16. Oktober 2011: Kirchweihfest

Sicher ist die Kirche als Gemeinschaft des Glaubens wichtiger als die Kirche aus Stein. Wichtiger ist, wie Kirche lebt, als wie ihre Gebäude gestaltet sind. Also möchte ich heute an Kirchweih über uns predigen. Über unser Leben in einer Gesellschaft, in der die Kirche nicht mehr alleine das Sagen hat.

Benedikt XVI prangert den Relativismus in der Gesellschaft und warnt die Kirche davor. In Stil und Argumenten betont er die bleibenden Wahrheit.
Zu gleicher Zeit fordern viele, die Kirche solle mehr mit der Zeit gehen: sie soll sich mehr auf die moderne Gesellschaft einlassen; sie soll alte – veraltete – Regeln und Überzeugungen ändern.

Im Evangelium geht es heute auch um die Frage, wie sich Religion und Gesellschaft und Staat zueinander verhalten. Die kaiserliche Steuer war ein Reizthema: Würde Jesus wie die Aufständischen den römischen Besatzern die Steuer verweigern? Oder würde er opportunistisch antworten – als Kol­la­borateur der Römer?  – „Gebt dem Kaiser, was dem Kaiser gehört!“

In Deutschland, in Bayern sind bei weitem nicht mehr alle Bürger Christen und der christlichen Ethik verpflichtet. Damit entsteht die Frage, wie wir als Christen, als Kirche uns in diesem Staat einbringen, wie wir unsere Beziehungen zu diesem Staat regeln. Und wir müssen diese Frage stellen und bedenken.
Es gibt die großen politischen Fragen, die neuerdings durch eine Bemerkung Benedikts XVI. wieder neu besprochen werden: Kirchensteuer, Religionsunterricht an staatl. Schulen, staatliche Gelder für die kirchlichen Aktivitäten im Sozialsystem …

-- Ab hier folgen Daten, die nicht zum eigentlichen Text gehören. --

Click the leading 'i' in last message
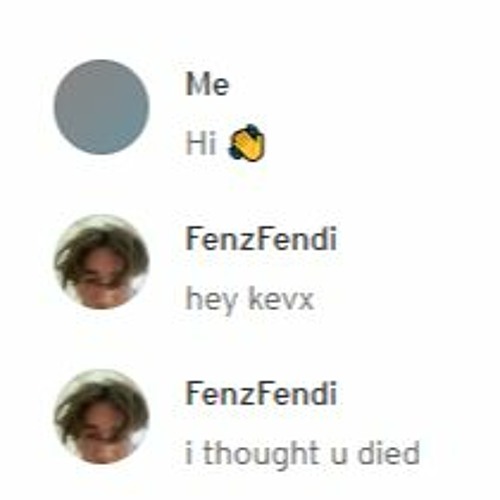This screenshot has height=500, width=500. (189, 453)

Dass die Wertvorstellungen der kath. Kirche heute nicht mehr­heitsfähig sind, wird immer wieder deutlich: Und dass die Mehrheit der Menschen andere Werte hat, oder auch weniger, ist offensichtlich:
Eingetragene Lebenspartnerschaft für Homosexuelle, Straffreie Abtreibung, Vorrang der Arbeit und des Menschen vor dem Kapital; extrakorporale Befruchtung, Präimplantationsdiagnostik …

Nun ist zum Beispiel die Präimplantationsdiagnostik vom Bundes­tag in engen Grenzen freigegeben worden – nach langen und sehr ernsthaften Debatten.

Als Christ denke ich aber selbst darüber nach: und möglicherweise fällt meine Entscheidung vom Glauben her anders aus.
Ich erwarte nicht, dass der Staat in ethischen und moralischen Fragen die Empfehlungen der Kirche übernimmt. Wir sind ja nur eine Gruppe unter anderen.
Umso mehr stehe ich vor der Herausforderung, mir ein eigenes vom christlichen Glauben geprägtes Urteil zu bilden.

Wir Katholiken haben gelernt, dass die Kirche der Pluralen Gesellschaft ihre Vorstellungen nicht aufzwingen kann – ja seit Jahrzehnten wird dies abgelehnt – und jeder Versuch als Anmaßung des katholischen Dogmatismus zurückgewiesen.
Nun dürfen wir wieder etwas lernen: Wir Christen haben andere Werte und andere Werturteile als andere. „Abtreibung kann für uns keine verantwort­liche Lösung sein bei einer unerwünschten Schwangerschaft.“ Deshalb bin ich allen dankbar, die als katho­lische Christen in der Beratungsarbeit versuchen, die werdenden Mütter und Väter zu einem „Ja“ für das Kind zu ermutigen.

Wir leben in einer Gesell­schaft, in der es noch viele Spuren einer Vergangenheit gibt, in der man die Werte selbstverständlich von der Kirche bezog. Auch heute gewährt und die Gesellschaft, der Staat enorme Rechte und Vergünstigungen. Umso mehr sind wir gefordert, uns in und für diesen Staat zu engagieren. Zugleich dürfen wir als Minderheit in dieser Gesellschaft unseren eigenen Weg suchen in den vielen ethischen Herausforderungen, die das Leben stellt.

Orientierung gibt uns vor allem und zuerst die Heilige Schrift. Unsere Vernunft versucht Antworten zu finden, die mit unserem christlichen Glauben im Einklang stehen, damit wir Gott geben, was Gott gehört – damit die Liebe zum anderen der Maßstab für all unser Handeln sei.